Его крошечное сознание было забито до тесноты невыносимо сладким запахом цветов, упругой и нежной травой, щекочущей тело, безмятежным журчанием ручейка где-то неподалеку, ласковым воркованием лесных голубей, щебетом птиц и жужжанием пчел. Теплая нагретая земля источала невидимый пар, слегка колеблющий очертания растений. Он вышел на тропинку и направился к маленькому деревянному мостику через ручей. Напившись из ручья, он перешел его по мостику и углубился в чащу. Здесь, в сухой прохладе, росли большие грибы и ягоды, лежали кучи желудей и прошлогодние листья. Дунаев забрался в глубь земляничной поляны и устроил настоящее пиршество. Весь покрытый сладким соком, он засеменил дальше и вскоре увидел источник с небольшим озерцом, скорее лужицей прозрачной, холодной воды. Он прыгнул в лужицу, но остался на поверхности, видимо будучи очень легким. Повертевшись в воде и искупавшись, он заскользил к берегу, откуда продолжил свой путь в зарослях кустов. Некоторое время спустя он заметил одинокую сосну и на ее вершине какое-то неясное движение, как будто кто-то играл там с ветвями. Ножки его заскользили по росистой траве. Затем он услышал какой-то дробный топот, будто бегали на маленьких копытцах. Он увидел розовую фигурку с большими и плоскими заостренными на концах ушами. Без сомнения, это был поросенок, но не такой, какой бывает в Аду. Этот поросенок обладал несоразмерно большой головой.

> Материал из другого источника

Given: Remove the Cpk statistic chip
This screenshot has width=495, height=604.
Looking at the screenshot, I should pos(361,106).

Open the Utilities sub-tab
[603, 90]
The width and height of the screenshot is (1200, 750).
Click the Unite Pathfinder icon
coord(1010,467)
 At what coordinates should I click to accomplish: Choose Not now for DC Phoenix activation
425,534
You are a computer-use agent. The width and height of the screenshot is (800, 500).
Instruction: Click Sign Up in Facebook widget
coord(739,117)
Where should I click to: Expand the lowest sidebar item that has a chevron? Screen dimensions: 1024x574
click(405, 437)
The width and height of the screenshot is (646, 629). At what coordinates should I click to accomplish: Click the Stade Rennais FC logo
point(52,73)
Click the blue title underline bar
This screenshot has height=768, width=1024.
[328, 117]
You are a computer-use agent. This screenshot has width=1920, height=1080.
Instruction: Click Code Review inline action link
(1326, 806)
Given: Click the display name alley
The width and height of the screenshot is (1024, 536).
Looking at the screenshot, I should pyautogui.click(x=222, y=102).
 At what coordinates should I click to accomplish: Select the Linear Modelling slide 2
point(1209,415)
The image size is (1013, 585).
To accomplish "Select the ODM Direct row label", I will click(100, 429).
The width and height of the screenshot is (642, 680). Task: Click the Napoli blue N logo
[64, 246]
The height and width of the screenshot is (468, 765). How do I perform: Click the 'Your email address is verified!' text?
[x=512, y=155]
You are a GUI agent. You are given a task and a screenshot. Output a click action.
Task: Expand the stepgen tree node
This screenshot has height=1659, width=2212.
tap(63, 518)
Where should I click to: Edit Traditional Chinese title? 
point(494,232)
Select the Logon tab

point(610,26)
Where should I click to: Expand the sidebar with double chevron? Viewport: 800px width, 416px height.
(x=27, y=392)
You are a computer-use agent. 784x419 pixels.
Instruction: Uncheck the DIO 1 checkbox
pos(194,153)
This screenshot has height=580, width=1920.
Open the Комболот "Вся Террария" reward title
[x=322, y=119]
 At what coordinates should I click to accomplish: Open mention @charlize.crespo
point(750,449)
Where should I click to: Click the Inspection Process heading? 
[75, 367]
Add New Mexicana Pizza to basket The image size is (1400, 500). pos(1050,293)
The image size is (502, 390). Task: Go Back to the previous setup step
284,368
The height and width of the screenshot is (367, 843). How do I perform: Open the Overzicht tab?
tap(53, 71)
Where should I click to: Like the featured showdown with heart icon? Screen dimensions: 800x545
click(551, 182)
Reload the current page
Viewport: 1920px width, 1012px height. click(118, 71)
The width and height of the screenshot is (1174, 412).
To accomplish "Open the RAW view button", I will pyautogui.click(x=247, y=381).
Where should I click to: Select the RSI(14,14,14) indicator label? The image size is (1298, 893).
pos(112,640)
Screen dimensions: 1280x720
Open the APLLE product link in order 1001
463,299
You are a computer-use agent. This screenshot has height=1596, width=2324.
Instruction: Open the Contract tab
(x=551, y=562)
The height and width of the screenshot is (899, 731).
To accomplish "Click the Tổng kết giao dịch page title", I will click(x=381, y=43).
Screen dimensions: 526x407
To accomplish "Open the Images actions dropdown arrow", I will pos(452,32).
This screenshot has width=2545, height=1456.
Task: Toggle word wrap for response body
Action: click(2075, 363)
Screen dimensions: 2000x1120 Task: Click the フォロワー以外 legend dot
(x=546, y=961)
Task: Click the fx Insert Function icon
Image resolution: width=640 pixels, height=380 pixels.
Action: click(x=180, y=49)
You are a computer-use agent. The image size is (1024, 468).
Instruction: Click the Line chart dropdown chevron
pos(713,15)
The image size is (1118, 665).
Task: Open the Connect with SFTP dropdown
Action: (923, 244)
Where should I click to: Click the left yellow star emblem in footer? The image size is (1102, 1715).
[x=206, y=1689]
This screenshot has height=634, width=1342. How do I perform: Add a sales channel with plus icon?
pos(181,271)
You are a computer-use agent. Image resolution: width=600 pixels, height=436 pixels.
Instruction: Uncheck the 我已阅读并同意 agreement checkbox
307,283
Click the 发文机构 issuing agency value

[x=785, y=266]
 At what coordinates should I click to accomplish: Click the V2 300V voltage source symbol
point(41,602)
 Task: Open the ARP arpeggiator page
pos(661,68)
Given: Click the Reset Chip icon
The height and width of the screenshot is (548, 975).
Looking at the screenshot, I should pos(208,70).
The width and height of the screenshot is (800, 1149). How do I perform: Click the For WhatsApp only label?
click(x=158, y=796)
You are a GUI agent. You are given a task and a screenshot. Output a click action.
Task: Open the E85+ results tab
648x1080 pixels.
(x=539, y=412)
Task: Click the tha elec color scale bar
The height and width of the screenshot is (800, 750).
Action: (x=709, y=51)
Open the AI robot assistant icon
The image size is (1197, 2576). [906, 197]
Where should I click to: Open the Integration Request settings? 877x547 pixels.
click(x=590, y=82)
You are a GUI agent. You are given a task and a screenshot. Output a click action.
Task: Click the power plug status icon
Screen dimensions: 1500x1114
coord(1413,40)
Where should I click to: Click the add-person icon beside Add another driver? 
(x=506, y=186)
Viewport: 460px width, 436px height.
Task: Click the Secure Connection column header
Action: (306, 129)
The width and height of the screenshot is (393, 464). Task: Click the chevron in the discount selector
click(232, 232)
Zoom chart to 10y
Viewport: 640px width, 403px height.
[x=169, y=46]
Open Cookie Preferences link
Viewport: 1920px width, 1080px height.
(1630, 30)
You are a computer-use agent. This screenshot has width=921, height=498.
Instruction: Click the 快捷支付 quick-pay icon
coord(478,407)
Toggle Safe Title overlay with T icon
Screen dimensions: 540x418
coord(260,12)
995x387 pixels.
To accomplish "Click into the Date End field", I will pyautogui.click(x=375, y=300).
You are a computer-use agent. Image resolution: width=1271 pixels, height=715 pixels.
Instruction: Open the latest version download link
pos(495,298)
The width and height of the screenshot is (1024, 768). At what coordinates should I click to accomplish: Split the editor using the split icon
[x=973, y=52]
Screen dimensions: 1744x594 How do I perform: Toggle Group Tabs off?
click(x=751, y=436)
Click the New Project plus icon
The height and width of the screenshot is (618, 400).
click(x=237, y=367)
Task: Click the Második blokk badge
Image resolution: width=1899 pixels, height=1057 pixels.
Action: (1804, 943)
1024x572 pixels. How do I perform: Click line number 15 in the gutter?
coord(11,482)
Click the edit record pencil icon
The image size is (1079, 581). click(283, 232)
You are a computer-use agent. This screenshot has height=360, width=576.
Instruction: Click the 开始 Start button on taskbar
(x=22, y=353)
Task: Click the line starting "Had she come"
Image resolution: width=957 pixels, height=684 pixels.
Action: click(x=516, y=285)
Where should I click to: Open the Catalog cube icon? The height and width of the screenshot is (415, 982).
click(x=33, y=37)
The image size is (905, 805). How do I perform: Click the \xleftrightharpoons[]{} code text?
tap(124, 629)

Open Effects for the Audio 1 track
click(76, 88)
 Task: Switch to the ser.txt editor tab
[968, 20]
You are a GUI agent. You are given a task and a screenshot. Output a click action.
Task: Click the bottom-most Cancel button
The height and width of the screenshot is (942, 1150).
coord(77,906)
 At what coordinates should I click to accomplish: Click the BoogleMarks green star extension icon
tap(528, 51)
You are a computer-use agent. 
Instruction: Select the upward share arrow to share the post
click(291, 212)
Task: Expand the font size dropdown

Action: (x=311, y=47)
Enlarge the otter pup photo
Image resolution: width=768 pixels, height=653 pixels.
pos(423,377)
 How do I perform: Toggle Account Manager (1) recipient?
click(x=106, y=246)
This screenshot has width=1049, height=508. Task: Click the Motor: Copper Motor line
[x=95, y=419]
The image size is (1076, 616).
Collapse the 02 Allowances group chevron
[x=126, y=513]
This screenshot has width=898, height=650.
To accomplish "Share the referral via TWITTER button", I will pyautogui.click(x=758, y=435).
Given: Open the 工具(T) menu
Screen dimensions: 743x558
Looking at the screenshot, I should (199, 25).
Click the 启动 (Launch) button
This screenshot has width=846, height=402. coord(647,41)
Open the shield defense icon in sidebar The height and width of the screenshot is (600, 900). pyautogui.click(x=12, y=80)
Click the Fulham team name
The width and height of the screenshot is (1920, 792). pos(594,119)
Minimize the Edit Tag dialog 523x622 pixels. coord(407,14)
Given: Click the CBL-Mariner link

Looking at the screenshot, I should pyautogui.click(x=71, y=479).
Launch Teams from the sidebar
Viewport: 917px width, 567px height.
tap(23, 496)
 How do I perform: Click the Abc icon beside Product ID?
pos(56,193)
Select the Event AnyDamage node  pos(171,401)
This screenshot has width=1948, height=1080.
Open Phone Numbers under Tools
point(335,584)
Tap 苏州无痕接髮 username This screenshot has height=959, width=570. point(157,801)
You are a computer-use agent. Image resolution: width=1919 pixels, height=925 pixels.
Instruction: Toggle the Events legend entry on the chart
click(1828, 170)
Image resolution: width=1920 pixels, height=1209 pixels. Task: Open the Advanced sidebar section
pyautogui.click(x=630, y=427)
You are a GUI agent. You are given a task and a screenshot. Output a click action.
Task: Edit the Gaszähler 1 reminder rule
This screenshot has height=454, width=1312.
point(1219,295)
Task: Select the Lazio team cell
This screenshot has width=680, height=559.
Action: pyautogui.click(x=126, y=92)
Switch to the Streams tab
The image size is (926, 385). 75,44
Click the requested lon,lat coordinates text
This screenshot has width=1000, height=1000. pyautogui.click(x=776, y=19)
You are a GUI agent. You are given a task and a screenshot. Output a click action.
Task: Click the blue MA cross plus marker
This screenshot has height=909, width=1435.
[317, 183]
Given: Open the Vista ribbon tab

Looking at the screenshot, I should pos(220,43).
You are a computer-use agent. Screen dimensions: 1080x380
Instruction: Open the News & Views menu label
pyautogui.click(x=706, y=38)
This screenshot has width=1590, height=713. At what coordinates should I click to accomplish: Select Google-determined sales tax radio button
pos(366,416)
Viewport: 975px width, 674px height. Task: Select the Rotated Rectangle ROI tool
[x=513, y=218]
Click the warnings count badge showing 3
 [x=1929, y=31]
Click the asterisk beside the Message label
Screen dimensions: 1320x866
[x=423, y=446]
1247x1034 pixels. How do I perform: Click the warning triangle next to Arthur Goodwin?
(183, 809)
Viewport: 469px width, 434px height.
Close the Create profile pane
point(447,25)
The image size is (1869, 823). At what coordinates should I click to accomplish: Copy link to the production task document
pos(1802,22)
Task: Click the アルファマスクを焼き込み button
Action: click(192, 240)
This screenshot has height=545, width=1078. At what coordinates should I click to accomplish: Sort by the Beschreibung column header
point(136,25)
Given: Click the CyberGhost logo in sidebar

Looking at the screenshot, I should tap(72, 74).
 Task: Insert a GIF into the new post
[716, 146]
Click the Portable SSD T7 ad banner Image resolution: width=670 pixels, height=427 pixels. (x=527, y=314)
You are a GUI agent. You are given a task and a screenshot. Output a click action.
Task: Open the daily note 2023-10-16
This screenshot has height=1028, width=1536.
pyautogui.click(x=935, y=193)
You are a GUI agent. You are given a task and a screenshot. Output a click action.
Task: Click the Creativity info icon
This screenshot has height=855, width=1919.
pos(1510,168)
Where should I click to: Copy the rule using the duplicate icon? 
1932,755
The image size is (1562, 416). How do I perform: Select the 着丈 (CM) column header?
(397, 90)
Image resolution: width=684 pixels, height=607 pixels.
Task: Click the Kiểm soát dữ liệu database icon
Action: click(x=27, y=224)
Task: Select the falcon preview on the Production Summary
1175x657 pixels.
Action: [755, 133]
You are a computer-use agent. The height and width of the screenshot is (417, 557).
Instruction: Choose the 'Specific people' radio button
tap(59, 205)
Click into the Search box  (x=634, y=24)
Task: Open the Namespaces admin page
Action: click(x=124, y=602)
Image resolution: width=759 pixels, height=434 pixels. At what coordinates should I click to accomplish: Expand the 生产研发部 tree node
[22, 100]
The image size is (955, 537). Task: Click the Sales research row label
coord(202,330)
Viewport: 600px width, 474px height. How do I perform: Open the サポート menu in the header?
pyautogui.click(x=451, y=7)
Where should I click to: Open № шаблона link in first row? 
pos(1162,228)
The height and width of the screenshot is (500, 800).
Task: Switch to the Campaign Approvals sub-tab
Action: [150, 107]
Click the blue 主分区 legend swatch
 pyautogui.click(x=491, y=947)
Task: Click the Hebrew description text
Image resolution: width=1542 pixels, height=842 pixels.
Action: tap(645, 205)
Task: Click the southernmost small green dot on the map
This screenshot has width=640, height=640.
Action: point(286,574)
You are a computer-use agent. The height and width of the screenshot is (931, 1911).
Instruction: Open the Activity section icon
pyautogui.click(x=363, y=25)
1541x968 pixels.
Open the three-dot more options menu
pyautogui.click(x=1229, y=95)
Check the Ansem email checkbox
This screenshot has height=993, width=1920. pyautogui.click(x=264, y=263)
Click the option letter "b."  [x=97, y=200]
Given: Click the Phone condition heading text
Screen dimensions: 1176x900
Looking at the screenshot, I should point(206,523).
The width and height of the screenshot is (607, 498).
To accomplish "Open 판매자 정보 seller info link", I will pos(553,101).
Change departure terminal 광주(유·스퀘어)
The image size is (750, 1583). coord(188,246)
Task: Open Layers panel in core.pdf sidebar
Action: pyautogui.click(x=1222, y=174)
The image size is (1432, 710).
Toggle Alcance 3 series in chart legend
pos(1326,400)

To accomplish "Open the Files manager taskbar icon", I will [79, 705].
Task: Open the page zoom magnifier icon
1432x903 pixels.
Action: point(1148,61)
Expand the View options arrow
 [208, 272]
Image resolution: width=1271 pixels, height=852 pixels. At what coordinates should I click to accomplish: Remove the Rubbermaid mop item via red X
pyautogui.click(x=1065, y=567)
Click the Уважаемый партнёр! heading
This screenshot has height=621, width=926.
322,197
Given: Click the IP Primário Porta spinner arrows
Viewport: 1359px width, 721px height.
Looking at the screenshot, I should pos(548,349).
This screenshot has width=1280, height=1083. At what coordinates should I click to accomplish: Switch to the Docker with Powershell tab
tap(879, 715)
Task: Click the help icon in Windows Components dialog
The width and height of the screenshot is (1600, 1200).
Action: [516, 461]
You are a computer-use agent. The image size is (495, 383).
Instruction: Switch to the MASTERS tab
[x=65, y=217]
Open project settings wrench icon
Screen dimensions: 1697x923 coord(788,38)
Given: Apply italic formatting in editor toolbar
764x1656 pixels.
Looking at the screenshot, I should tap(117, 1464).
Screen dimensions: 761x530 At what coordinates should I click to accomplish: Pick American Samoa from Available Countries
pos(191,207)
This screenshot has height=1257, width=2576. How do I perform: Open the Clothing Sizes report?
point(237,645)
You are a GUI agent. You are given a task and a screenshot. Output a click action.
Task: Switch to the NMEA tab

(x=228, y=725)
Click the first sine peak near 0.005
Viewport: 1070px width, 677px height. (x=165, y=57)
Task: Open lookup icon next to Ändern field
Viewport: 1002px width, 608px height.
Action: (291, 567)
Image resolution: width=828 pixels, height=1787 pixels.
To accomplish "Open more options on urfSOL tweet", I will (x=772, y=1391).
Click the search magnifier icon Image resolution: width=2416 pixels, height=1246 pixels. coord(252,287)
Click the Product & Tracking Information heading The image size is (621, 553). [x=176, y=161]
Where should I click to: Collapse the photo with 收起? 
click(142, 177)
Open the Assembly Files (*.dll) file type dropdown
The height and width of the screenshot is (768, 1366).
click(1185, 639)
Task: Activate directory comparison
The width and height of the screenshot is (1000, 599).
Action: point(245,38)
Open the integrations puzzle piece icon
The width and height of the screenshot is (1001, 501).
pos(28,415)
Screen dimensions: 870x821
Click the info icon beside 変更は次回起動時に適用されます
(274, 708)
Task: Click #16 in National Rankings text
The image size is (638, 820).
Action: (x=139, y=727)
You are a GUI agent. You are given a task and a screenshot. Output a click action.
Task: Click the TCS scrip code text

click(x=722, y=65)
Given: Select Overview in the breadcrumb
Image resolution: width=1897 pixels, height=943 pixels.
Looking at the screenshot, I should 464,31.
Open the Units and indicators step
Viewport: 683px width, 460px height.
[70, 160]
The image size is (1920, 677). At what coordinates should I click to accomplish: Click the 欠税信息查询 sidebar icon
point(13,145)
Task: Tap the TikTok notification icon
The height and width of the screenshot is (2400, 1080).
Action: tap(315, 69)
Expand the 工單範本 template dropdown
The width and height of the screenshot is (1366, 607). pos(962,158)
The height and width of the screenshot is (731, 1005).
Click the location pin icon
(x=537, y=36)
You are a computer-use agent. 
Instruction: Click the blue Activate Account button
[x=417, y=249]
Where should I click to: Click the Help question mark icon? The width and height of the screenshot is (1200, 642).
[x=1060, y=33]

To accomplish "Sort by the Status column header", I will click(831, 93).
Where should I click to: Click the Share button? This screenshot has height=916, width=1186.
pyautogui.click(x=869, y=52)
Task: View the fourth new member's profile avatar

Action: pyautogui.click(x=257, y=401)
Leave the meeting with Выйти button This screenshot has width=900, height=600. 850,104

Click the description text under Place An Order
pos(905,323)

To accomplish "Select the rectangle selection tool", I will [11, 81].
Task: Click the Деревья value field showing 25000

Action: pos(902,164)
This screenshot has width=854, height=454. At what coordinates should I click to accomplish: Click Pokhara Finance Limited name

Солнце стало медленно исчезать в небе, когда Дунаев выбрался на новую полянку, в центре которой стояло огромное толстое дерево. В стволе виднелась открытая дверь. Воздух жаркого дня был золотым и тягучим, как мед. Он вошел в дерево и очутился в просторном помещении, но не успел осмотреть его. Это было круглое пространство с очень высоким, тонущим в полумраке потолком. Круглые окна освещали нижнюю часть помещения. Возле одного из окон стояла деревянная кровать, и в ней кто-то лежал, укрытый одеялом. Видимо, этот некто был долго болен и сейчас выздоравливал. Над кроватью склонились мальчик и доктор. Мальчик держал чашку, из которой шел пар.